### What you need to do
Your answer must be an exact copy of all the entries.

### Excerpted data
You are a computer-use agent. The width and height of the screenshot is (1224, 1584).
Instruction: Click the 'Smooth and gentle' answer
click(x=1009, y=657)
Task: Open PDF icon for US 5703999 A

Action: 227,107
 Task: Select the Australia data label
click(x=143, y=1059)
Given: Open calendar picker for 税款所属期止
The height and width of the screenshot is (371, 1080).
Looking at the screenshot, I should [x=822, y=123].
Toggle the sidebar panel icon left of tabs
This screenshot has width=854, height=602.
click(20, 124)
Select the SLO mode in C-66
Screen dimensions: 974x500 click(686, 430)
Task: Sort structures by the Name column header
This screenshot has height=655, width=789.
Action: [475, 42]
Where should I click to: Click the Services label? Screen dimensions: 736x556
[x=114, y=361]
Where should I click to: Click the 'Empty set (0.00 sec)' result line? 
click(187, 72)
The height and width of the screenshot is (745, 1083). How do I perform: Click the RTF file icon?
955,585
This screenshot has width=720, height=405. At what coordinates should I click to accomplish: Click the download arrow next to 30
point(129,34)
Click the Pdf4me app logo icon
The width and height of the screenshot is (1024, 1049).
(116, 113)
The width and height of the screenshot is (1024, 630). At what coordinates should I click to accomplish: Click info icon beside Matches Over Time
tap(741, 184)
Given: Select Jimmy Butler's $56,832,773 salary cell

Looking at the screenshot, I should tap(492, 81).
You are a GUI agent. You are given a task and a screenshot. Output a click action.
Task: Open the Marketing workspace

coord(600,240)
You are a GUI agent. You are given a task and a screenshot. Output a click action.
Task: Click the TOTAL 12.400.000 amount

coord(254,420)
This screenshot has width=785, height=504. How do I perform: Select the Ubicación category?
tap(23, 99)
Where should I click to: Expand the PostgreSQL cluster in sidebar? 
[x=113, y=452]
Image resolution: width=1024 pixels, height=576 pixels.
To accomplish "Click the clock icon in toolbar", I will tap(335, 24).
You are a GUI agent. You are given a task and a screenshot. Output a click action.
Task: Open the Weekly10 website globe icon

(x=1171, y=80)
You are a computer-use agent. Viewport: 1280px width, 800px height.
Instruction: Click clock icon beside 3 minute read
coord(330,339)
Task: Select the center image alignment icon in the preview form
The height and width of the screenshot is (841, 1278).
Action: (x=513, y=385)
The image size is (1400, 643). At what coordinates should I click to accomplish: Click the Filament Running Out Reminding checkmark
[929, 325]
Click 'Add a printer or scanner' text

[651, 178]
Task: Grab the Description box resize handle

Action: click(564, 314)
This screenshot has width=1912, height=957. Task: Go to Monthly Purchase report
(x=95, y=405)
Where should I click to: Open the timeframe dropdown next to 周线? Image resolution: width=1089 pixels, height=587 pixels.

### Output for this task
You are a computer-use agent. The width and height of the screenshot is (1224, 1584).
Instruction: Click the 'Smooth and gentle' answer
click(x=1009, y=657)
Task: Open PDF icon for US 5703999 A

Action: 227,107
 Task: Select the Australia data label
click(x=143, y=1059)
Given: Open calendar picker for 税款所属期止
The height and width of the screenshot is (371, 1080).
Looking at the screenshot, I should [x=822, y=123].
Toggle the sidebar panel icon left of tabs
This screenshot has width=854, height=602.
click(20, 124)
Select the SLO mode in C-66
Screen dimensions: 974x500 click(686, 430)
Task: Sort structures by the Name column header
This screenshot has height=655, width=789.
Action: [475, 42]
Where should I click to: Click the Services label? Screen dimensions: 736x556
[x=114, y=361]
Where should I click to: Click the 'Empty set (0.00 sec)' result line? 
click(187, 72)
The height and width of the screenshot is (745, 1083). How do I perform: Click the RTF file icon?
955,585
This screenshot has width=720, height=405. At what coordinates should I click to accomplish: Click the download arrow next to 30
point(129,34)
Click the Pdf4me app logo icon
The width and height of the screenshot is (1024, 1049).
(116, 113)
The width and height of the screenshot is (1024, 630). At what coordinates should I click to accomplish: Click info icon beside Matches Over Time
tap(741, 184)
Given: Select Jimmy Butler's $56,832,773 salary cell

Looking at the screenshot, I should tap(492, 81).
You are a GUI agent. You are given a task and a screenshot. Output a click action.
Task: Open the Marketing workspace

coord(600,240)
You are a GUI agent. You are given a task and a screenshot. Output a click action.
Task: Click the TOTAL 12.400.000 amount

coord(254,420)
This screenshot has width=785, height=504. How do I perform: Select the Ubicación category?
tap(23, 99)
Where should I click to: Expand the PostgreSQL cluster in sidebar? 
[x=113, y=452]
Image resolution: width=1024 pixels, height=576 pixels.
To accomplish "Click the clock icon in toolbar", I will tap(335, 24).
You are a GUI agent. You are given a task and a screenshot. Output a click action.
Task: Open the Weekly10 website globe icon

(x=1171, y=80)
You are a computer-use agent. Viewport: 1280px width, 800px height.
Instruction: Click clock icon beside 3 minute read
coord(330,339)
Task: Select the center image alignment icon in the preview form
The height and width of the screenshot is (841, 1278).
Action: (x=513, y=385)
The image size is (1400, 643). At what coordinates should I click to accomplish: Click the Filament Running Out Reminding checkmark
[929, 325]
Click 'Add a printer or scanner' text

[651, 178]
Task: Grab the Description box resize handle

Action: click(564, 314)
This screenshot has width=1912, height=957. Task: Go to Monthly Purchase report
(x=95, y=405)
Where should I click to: Open the timeframe dropdown next to 周线? Image resolution: width=1089 pixels, height=587 pixels.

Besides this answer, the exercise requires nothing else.